Dataset records ▸
···
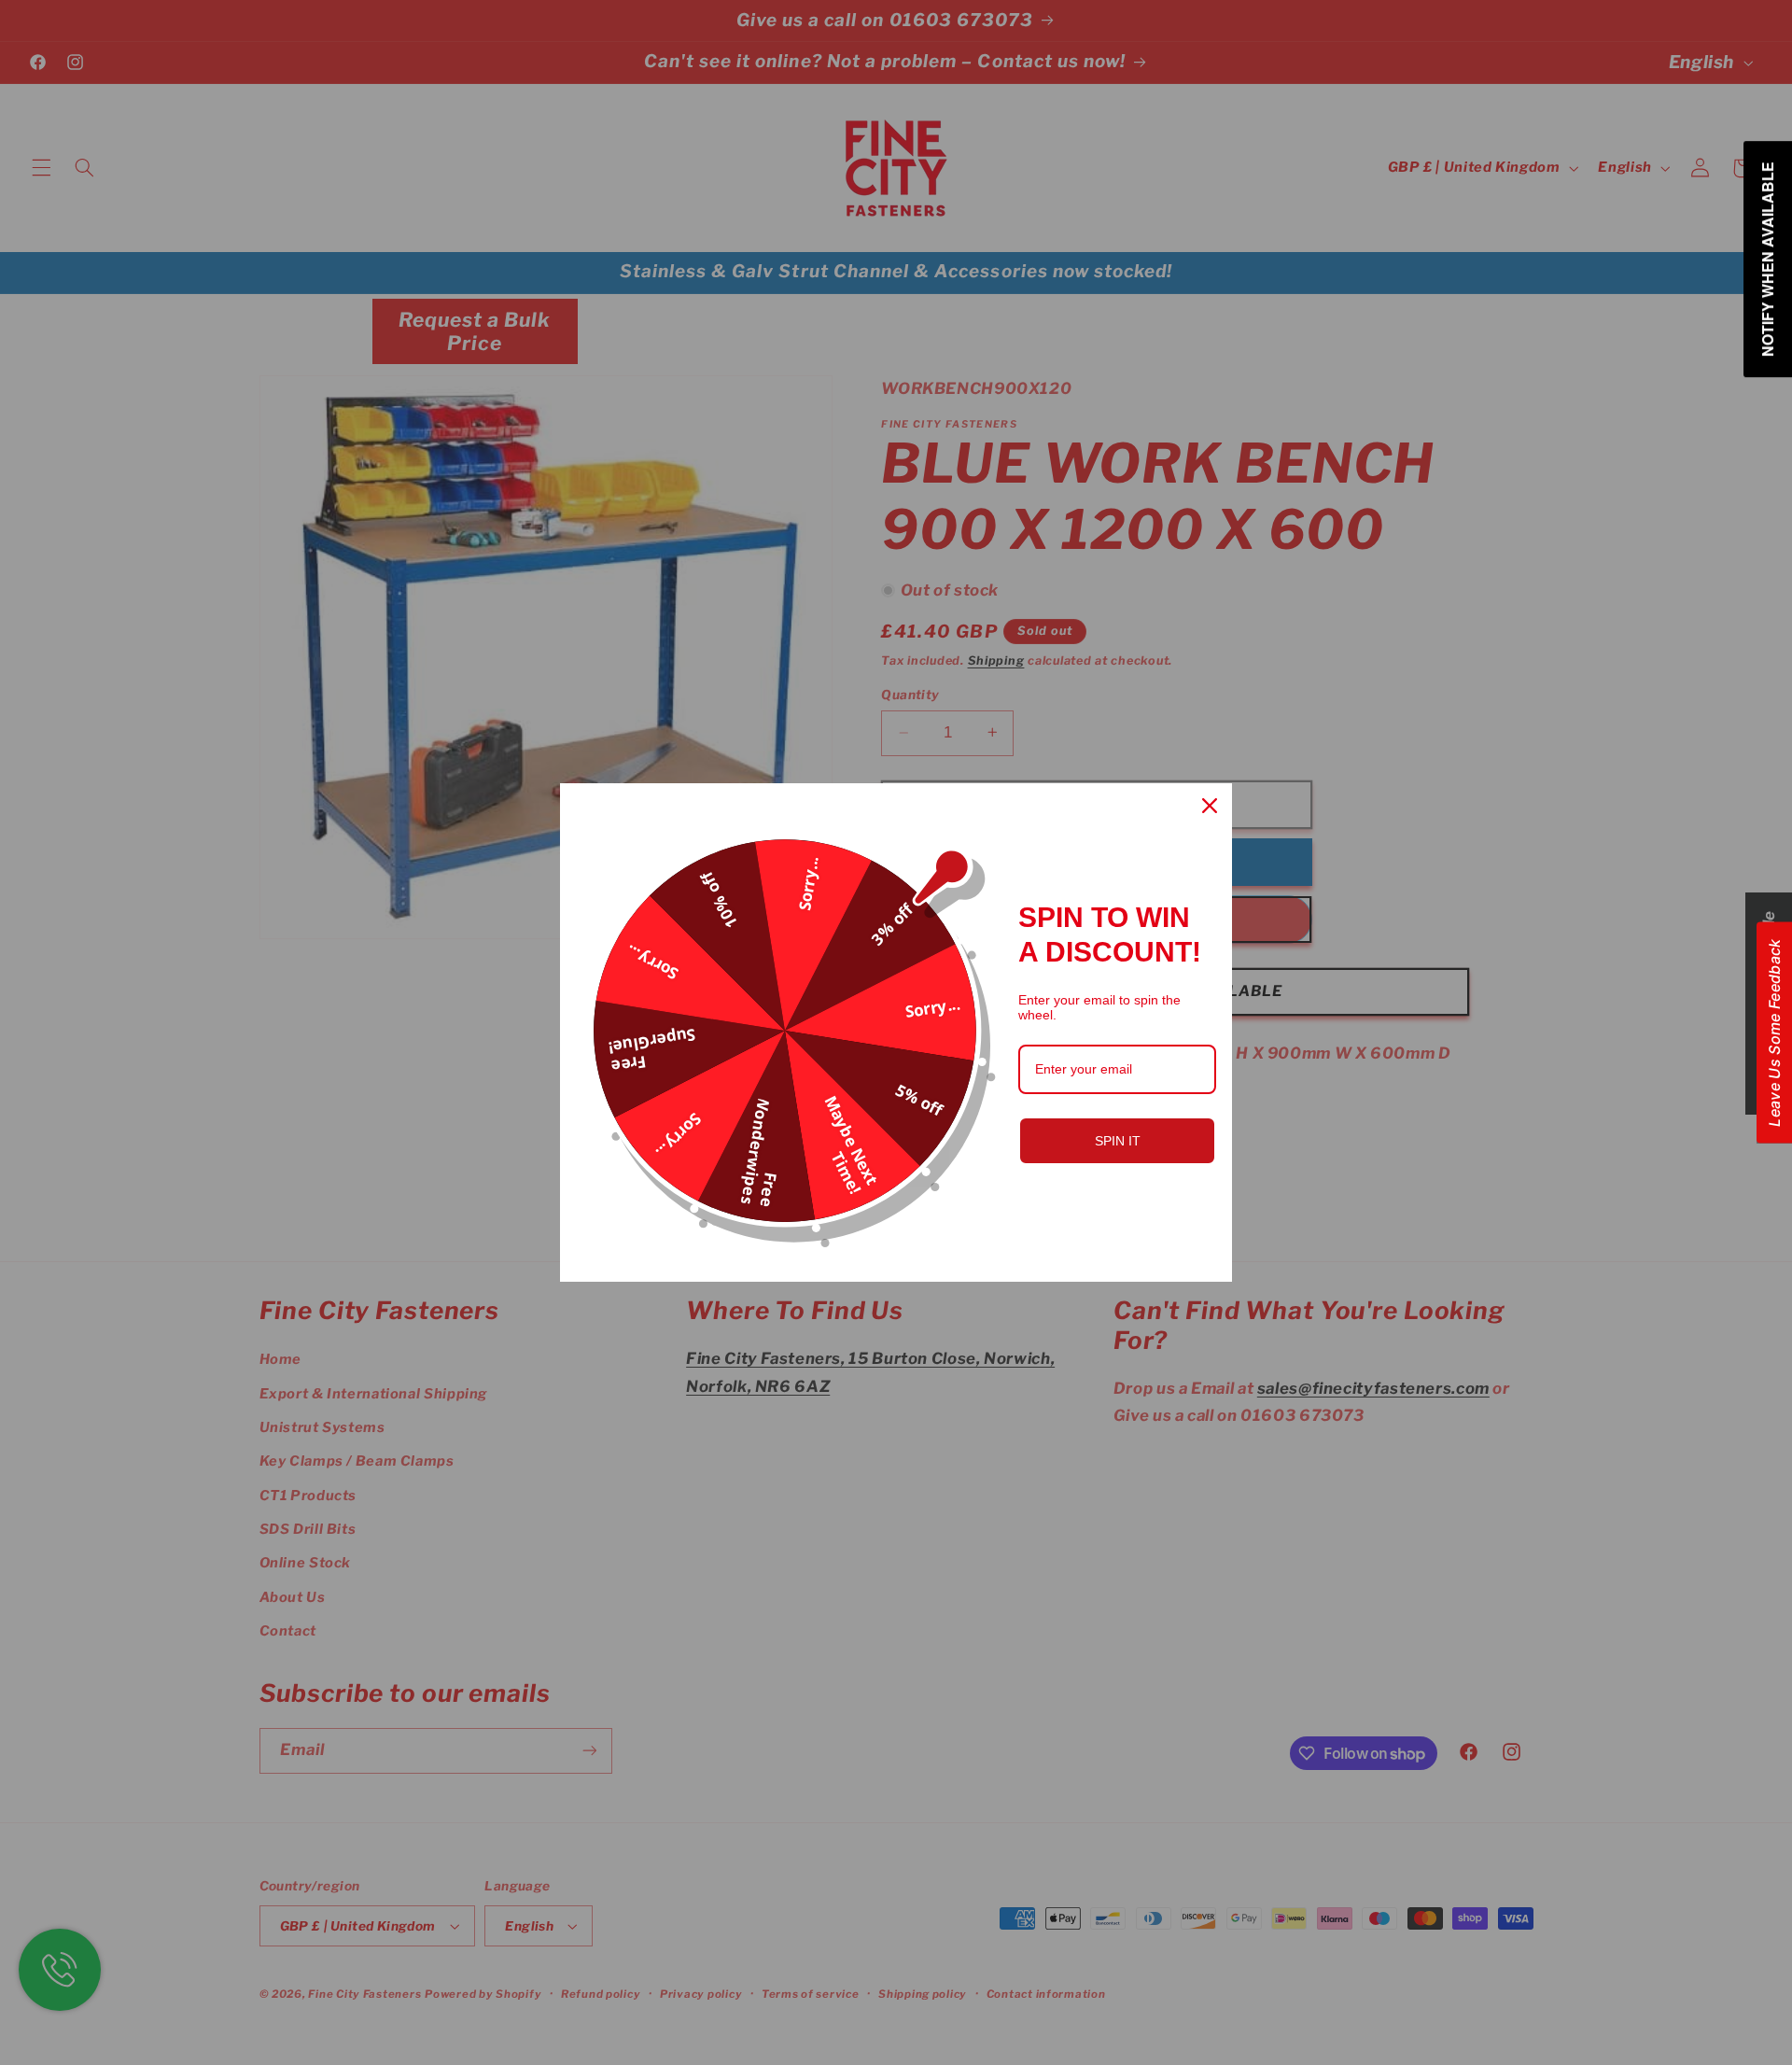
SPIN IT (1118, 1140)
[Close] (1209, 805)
···
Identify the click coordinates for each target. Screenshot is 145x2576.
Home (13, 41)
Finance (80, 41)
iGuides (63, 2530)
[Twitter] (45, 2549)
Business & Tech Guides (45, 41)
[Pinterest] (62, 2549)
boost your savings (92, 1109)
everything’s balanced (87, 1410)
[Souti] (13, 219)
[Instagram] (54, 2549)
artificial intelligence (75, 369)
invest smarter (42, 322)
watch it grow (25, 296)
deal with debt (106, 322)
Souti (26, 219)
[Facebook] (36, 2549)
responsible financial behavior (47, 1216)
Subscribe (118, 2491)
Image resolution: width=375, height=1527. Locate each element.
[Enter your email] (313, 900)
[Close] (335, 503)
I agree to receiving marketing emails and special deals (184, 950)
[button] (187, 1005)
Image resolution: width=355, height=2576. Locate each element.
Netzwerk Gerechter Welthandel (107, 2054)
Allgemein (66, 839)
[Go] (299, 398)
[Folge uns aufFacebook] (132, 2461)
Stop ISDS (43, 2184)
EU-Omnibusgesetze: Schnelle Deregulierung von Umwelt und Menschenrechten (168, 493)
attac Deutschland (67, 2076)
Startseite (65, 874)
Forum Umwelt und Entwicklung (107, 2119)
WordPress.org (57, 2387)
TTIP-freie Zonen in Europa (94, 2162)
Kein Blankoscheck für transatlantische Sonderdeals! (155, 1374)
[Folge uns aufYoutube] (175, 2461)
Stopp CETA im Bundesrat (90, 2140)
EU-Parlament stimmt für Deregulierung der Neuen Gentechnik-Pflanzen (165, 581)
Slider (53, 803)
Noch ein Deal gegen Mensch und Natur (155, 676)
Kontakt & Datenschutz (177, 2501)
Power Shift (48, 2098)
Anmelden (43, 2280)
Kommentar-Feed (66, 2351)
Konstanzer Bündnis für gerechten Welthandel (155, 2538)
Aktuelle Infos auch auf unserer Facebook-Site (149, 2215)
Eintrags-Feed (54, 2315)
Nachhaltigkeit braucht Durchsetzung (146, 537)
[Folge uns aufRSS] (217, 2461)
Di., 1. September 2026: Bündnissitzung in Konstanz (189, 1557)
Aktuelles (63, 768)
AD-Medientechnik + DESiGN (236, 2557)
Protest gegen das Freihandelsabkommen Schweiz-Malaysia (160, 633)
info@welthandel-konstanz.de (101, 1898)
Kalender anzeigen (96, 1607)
···
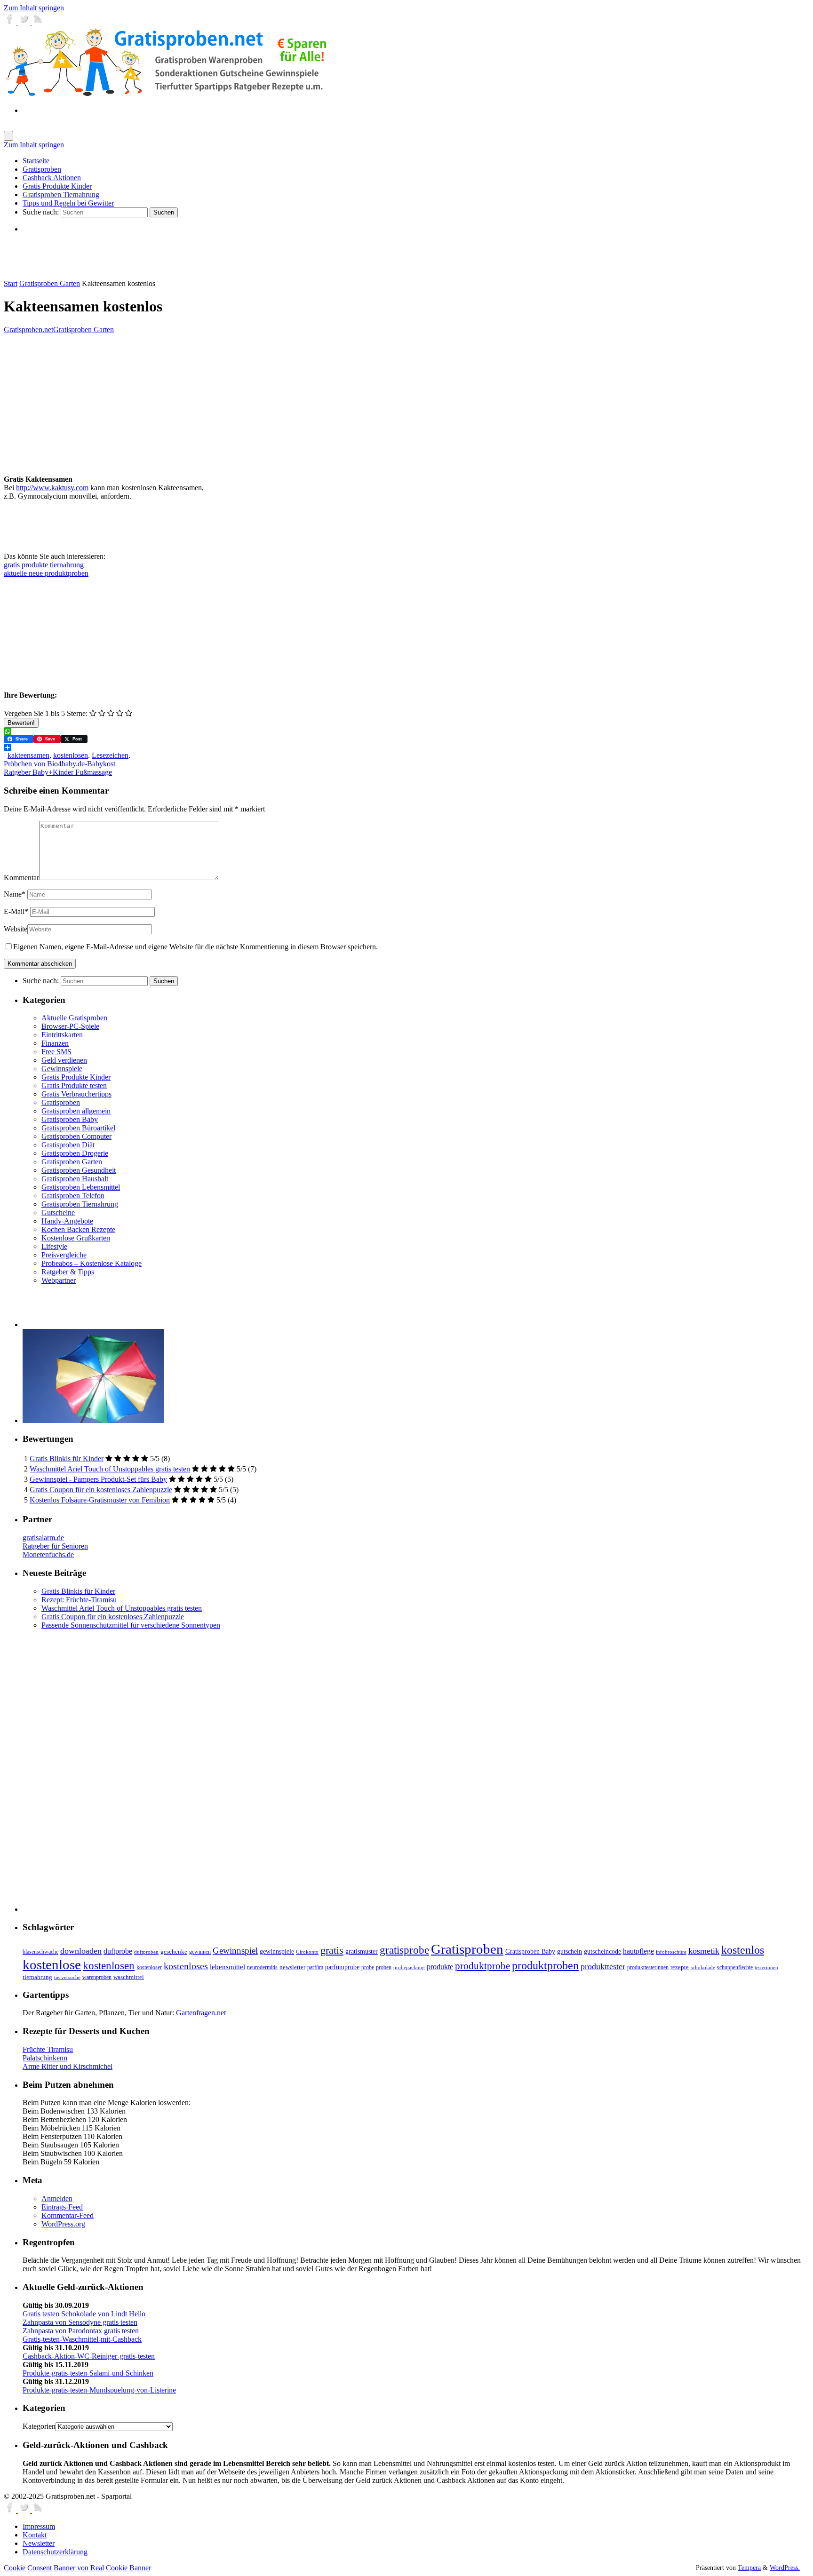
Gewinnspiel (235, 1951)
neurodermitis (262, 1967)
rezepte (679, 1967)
···
What the exercise asks ▸
Wherever the word "each" appears in a line of the data above, copy that line.

Response area ▸
Identify the click coordinates for each target. Screenshot is 145x2576.
Image resolution: width=375, height=1527. Locate each element.
Image resolution: width=355, height=2576. Locate each element.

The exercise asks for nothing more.